[Stored data entries]
- - - - - - -
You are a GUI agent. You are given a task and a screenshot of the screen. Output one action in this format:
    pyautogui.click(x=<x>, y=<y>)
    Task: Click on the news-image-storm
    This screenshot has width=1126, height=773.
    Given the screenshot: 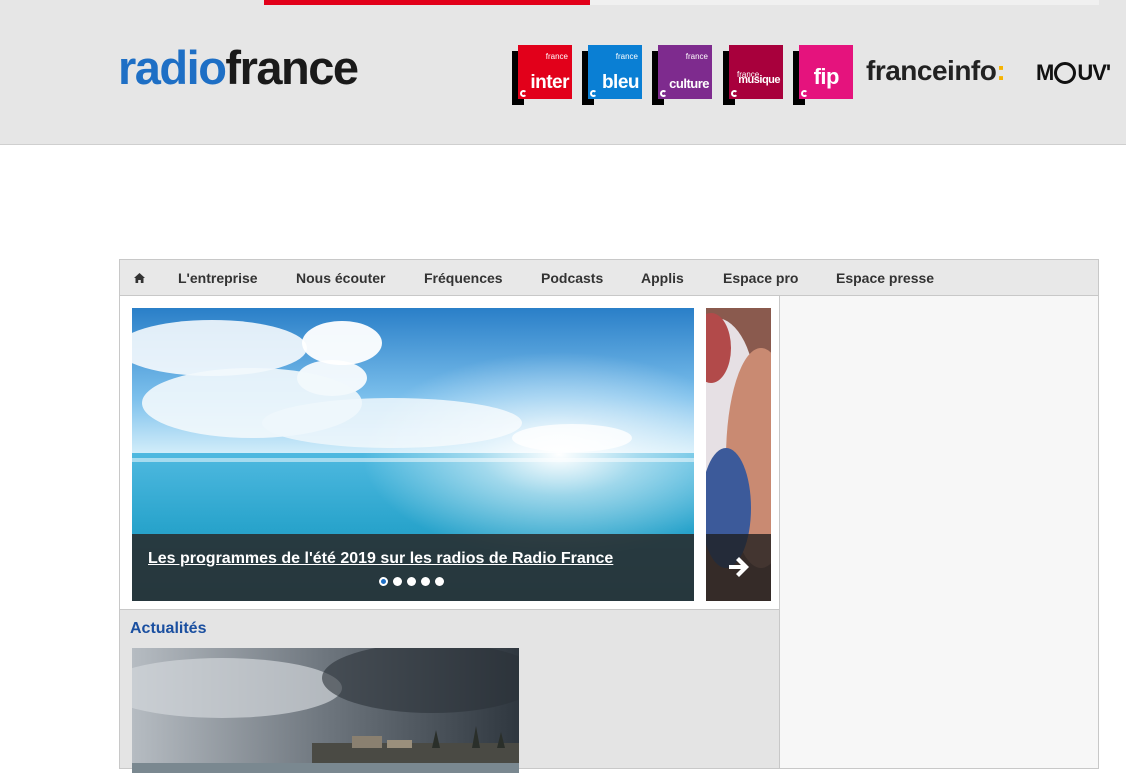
- - - - - - -
[TASK REQUIREMENTS]
Render every line of the records above as a JSON list of strings, one string per line, skipping blank lines. Leave the pictures out.

[OUTPUT BELOW]
[
  "You are a GUI agent. You are given a task and a screenshot of the screen. Output one action in this format:",
  "    pyautogui.click(x=<x>, y=<y>)",
  "    Task: Click on the news-image-storm",
  "    This screenshot has width=1126, height=773.",
  "    Given the screenshot: "
]